The multi-contour front bucket seats offer numerous adjustments, including backrest width and bottom-cushion length. Backseat space is compromised by the sloping roof, and there's no middle seat in the second row. The hard center console back there will unnerve parents using child-safety seats.Land Rover's front bucket seats offer firm cushioning, and they're comfortable for longer trips. Adjustable armrests are appreciated. The backseat, however, is less inviting; the space could do with more legroom and headroom. The ML550's seat cushioning is on the soft side compared to the Range Rover Sport, so if that's what you're looking for in your SUV, it's worth a look. The Heating Package features warmers for the steering wheel and backseat.
Luxury amenities
Available options include a heated steering wheel, air-conditioned seats, a head-up display and an upgraded entertainment system with a six-DVD changer. Even with only some of these features our X6 was the second-most-expensive model in this test.
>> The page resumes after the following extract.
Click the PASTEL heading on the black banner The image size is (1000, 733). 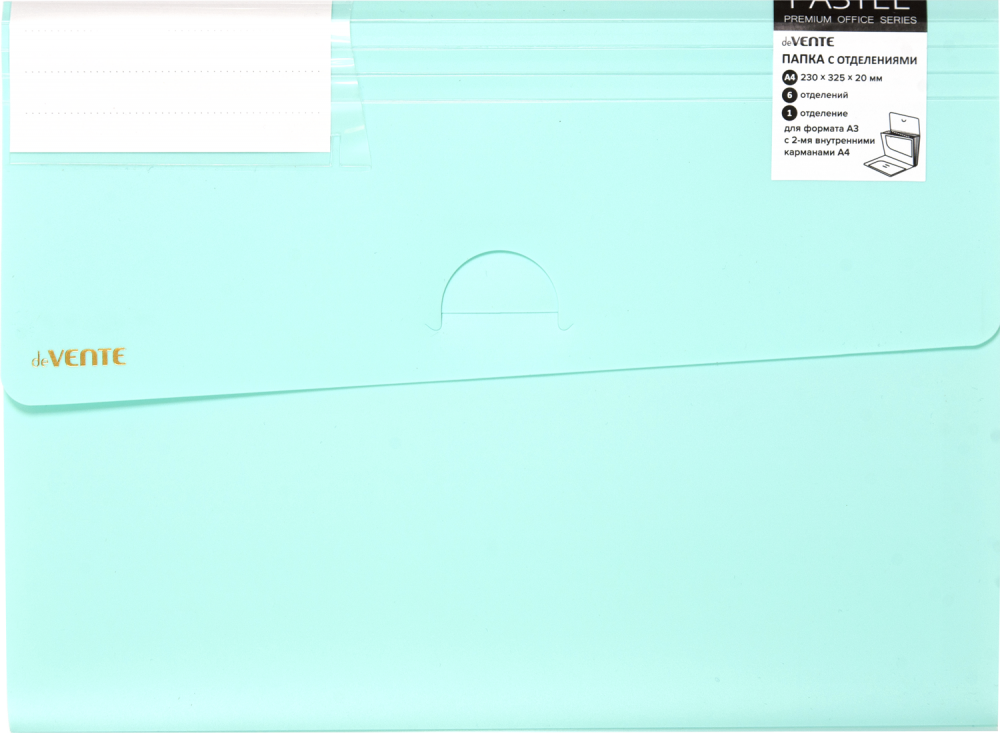tap(849, 5)
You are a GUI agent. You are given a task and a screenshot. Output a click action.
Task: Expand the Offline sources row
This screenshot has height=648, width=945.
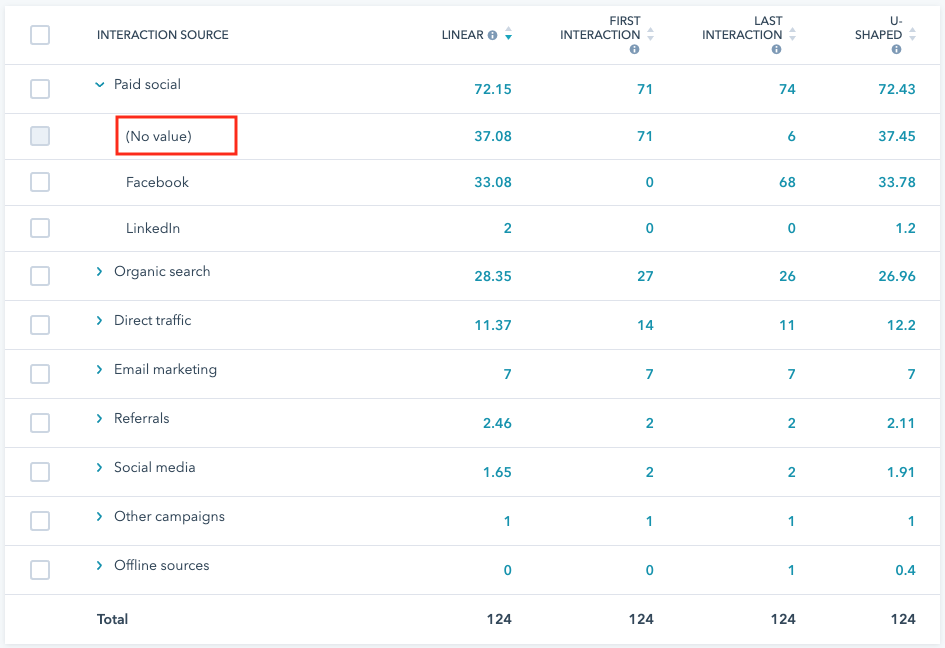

The Range Rover Sport starts off well-equipped with a navigation system, six-CD Harman Kardon audio system and bi-xenon headlights, but a few select options, like backseat entertainment and adaptive cruise control, make the price shoot up to the highest one in this test. Choosing the Premium II Package is a technophile's dream, with features like a backup camera, navigation system, Harman Kardon audio, power-folding side mirrors, a power-adjustable steering wheel, keyless entry and starting, and a power liftgate. This package has lots of features, but it comes with a sizable $6,600 price tag. Even with these goodies and more, the ML550 had the lowest as-tested price of this trio.
Cargo utility
The X6's cargo area measures 25.5 cubic feet behind the backseat and 59.7 cubic feet when it's folded down — the smallest of our contestants in both configurations. Loading requires clearing the tall rear bumper. The Land Rover's cargo volume is the most generous behind the backseat — at 33.8 cubic feet — but the high cargo floor makes it hard to load and unload objects, even when the tailgate is lowered. Despite its similar exterior dimensions, the ML550 beats the Land Rover for maximum cargo volume by just over a cubic foot, with a total of 72.4 cubic feet, making it the roomiest when its backseat is folded.
Overall value
You're paying more for looks and performance chops here and less for utility. For this faceoff, those tradeoffs didn't hurt the value aspect; the as-tested price did. Priced well above the German competition with absolutely no noticeable edge in the performance department, the British box loses out in the value category. The ML550 is plenty fast, has an upscale interior, nice infotainment features, and costs less than the other two. There's a reason you see them everywhere.
Editors' choice
As the one model that makes no claim of offroad ability, the X6 could provide a light, sporty driving experience. It's pretty sporty, but it definitely isn't small or light, nor is it very spacious for all its bulk.Decades into the SUV revolution, the Range Rover Sport still feels like an offroad vehicle trying to be something else — something it's simply not. It combines luxury with a little sportiness and a little ruggedness in a package that looks good. The ML succeeds by not trying to be too much of anything but a luxury SUV.